Turns out there is a gun called a Kimber. How fitting! I decided to find out for myself what all the excitement was about. I faced my fears and went down to the shooting range with some friends. My friend has a Kimber so I was super excited to have that as my first shooting experience. After an hour of gun protocol, proper handling and training, I was itching to get out there.
I had no idea what to expect and I let my body completely relax. As I squeezed that trigger and got the first shot off, I was stunned by the recoil. But I was instantly addicted. The power gripped my body and consumed me with an adrenaline force I had never experienced before.
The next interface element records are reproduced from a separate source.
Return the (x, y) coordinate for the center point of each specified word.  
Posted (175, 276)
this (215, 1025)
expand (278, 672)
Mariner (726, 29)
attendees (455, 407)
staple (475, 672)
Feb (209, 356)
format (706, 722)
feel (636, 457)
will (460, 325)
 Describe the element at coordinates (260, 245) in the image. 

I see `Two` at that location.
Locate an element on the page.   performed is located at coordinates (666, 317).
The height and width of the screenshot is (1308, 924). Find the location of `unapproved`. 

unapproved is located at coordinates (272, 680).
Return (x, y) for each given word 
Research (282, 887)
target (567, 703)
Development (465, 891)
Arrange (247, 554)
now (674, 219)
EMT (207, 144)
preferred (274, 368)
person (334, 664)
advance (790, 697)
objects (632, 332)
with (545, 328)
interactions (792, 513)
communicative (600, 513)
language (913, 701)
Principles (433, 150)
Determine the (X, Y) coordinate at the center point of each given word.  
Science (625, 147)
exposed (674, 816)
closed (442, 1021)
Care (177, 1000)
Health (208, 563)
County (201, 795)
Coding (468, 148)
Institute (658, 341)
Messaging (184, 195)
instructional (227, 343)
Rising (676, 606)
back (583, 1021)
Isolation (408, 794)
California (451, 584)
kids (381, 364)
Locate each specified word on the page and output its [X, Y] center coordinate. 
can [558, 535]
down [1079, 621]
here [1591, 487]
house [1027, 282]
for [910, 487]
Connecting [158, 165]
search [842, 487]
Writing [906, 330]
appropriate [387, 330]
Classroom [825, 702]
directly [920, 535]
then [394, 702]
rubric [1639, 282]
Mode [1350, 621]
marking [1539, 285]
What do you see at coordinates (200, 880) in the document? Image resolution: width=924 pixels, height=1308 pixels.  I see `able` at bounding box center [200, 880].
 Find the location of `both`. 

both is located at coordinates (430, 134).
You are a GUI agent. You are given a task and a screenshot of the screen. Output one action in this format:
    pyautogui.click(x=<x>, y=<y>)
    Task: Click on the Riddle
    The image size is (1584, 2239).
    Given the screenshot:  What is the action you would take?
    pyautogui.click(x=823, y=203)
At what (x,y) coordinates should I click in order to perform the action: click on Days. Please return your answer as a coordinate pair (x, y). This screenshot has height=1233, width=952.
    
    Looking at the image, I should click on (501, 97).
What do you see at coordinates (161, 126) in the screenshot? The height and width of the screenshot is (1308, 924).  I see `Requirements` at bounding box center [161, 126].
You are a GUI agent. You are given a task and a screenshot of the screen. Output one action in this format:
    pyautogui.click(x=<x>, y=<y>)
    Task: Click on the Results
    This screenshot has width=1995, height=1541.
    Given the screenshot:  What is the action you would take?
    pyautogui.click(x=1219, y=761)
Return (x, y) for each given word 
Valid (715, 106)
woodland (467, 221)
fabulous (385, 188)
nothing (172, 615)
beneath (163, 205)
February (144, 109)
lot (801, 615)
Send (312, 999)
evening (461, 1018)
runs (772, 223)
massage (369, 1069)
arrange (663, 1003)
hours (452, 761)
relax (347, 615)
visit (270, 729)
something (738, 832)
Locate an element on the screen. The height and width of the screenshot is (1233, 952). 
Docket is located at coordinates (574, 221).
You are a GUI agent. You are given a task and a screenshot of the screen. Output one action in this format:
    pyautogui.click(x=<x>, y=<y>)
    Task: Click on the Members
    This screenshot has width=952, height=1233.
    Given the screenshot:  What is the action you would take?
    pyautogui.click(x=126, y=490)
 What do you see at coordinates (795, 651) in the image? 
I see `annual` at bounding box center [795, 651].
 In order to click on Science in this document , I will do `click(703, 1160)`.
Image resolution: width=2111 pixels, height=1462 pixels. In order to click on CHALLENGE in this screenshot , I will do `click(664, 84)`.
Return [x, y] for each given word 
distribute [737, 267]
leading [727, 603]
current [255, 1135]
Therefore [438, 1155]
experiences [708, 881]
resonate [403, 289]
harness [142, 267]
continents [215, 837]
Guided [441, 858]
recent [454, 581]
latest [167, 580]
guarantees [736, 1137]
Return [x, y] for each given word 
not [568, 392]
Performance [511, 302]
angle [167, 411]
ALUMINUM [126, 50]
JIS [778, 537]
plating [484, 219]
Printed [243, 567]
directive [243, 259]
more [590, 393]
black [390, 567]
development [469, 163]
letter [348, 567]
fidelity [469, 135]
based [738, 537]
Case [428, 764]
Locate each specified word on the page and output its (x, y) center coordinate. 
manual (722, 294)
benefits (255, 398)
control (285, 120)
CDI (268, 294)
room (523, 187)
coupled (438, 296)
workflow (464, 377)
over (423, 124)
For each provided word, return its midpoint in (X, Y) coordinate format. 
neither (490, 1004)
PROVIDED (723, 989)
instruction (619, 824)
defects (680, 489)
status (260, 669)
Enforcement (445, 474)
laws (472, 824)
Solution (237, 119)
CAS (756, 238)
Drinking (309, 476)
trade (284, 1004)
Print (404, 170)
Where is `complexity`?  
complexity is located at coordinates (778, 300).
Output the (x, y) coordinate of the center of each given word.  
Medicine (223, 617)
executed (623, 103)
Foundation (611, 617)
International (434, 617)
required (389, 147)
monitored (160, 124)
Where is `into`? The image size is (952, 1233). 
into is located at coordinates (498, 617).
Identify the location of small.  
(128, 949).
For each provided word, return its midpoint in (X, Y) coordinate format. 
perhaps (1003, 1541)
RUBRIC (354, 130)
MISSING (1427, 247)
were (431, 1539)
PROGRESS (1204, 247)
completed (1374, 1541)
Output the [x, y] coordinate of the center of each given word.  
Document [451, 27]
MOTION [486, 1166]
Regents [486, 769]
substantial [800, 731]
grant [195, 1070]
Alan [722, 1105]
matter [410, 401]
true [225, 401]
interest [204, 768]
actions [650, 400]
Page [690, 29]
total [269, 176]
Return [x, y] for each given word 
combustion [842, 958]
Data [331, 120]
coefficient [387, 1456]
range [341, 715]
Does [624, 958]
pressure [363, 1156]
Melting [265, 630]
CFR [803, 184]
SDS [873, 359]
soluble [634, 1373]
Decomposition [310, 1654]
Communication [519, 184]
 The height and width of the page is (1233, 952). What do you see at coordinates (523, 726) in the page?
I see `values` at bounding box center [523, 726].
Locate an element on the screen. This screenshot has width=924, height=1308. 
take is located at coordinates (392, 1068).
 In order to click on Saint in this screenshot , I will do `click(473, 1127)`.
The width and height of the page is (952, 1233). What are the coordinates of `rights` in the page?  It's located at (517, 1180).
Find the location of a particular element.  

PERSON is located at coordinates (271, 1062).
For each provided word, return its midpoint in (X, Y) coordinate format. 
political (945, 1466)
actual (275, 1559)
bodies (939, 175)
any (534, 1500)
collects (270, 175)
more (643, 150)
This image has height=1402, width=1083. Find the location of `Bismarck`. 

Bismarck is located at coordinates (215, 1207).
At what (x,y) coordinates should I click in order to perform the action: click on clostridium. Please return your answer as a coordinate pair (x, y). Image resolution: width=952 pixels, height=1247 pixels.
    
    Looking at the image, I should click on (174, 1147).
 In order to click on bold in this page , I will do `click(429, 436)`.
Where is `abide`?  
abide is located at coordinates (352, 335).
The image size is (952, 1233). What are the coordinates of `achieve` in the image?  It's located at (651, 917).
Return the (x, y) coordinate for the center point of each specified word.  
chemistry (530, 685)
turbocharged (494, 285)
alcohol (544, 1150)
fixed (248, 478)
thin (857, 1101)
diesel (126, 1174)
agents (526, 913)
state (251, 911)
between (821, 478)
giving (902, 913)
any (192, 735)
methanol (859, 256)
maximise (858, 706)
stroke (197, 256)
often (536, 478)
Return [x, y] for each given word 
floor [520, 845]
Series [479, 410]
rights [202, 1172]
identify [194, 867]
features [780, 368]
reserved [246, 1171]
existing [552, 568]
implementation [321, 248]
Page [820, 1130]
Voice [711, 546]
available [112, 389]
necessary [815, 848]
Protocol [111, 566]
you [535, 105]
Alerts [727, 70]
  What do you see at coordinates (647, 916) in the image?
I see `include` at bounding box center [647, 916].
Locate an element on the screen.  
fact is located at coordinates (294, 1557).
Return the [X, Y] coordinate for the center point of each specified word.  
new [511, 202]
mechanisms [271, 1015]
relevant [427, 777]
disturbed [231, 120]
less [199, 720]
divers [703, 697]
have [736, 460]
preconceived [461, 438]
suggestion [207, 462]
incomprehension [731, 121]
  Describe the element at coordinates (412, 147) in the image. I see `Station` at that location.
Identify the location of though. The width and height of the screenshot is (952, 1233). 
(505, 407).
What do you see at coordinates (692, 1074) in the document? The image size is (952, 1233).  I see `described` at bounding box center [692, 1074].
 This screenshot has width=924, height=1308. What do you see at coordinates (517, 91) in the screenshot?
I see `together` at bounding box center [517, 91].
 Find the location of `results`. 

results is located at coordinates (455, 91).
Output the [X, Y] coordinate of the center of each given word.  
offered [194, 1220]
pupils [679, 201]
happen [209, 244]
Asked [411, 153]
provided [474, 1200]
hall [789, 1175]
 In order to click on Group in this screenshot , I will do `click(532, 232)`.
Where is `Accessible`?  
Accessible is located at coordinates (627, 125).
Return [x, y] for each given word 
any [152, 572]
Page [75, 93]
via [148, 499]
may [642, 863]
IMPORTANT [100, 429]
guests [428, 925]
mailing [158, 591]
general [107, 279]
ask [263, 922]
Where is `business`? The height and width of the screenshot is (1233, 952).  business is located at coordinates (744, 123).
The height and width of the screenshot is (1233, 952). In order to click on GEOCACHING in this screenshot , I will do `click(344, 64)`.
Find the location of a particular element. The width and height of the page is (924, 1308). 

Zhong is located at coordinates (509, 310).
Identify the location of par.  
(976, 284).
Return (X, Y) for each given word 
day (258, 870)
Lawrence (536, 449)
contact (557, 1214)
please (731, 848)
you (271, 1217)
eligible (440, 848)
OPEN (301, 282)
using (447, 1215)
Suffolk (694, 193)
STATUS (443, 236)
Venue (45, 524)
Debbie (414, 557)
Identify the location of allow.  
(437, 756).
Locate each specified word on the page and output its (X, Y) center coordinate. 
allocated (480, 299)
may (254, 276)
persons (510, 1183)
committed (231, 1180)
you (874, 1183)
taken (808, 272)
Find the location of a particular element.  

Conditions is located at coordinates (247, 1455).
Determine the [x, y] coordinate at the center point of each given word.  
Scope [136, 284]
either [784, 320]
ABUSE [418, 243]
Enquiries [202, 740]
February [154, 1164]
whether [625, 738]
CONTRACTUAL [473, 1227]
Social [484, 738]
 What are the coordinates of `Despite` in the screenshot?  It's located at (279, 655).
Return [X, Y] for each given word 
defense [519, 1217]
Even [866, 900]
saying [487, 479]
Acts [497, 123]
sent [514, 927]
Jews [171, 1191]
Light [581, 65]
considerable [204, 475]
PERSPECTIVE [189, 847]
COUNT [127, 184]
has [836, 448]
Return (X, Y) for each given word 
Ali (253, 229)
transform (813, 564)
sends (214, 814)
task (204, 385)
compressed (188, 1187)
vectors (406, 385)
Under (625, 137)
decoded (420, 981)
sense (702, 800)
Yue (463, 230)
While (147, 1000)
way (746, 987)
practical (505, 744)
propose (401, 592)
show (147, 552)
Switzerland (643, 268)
I couldn't get enough. I ripped of an entire magazine in seconds. I didn't have to think. I could just obliterate without thought. How strangely empowering.
My hands were pretty steady and I was focussed. I spent some time working on my aim and visualizing my target. It is amazing how the mind can drum up such specific imagery and then in a millisecond, you can destroy it.
I loved the smell of the gun powder and I relished in the sting in my eyes. My whole body was rigid with anticipation yet totally relaxed in execution. I can't wait to go back for more.
So I guess all these Krav Maga rednecks aren't as reckless with their guns as I had once thought! Seems like there is a method to their gun toting madness after all!
So I guess all these Krav Maga rednecks aren't as reckless with their guns as I had once thought! Seems like there is a method to their gun toting madness after all!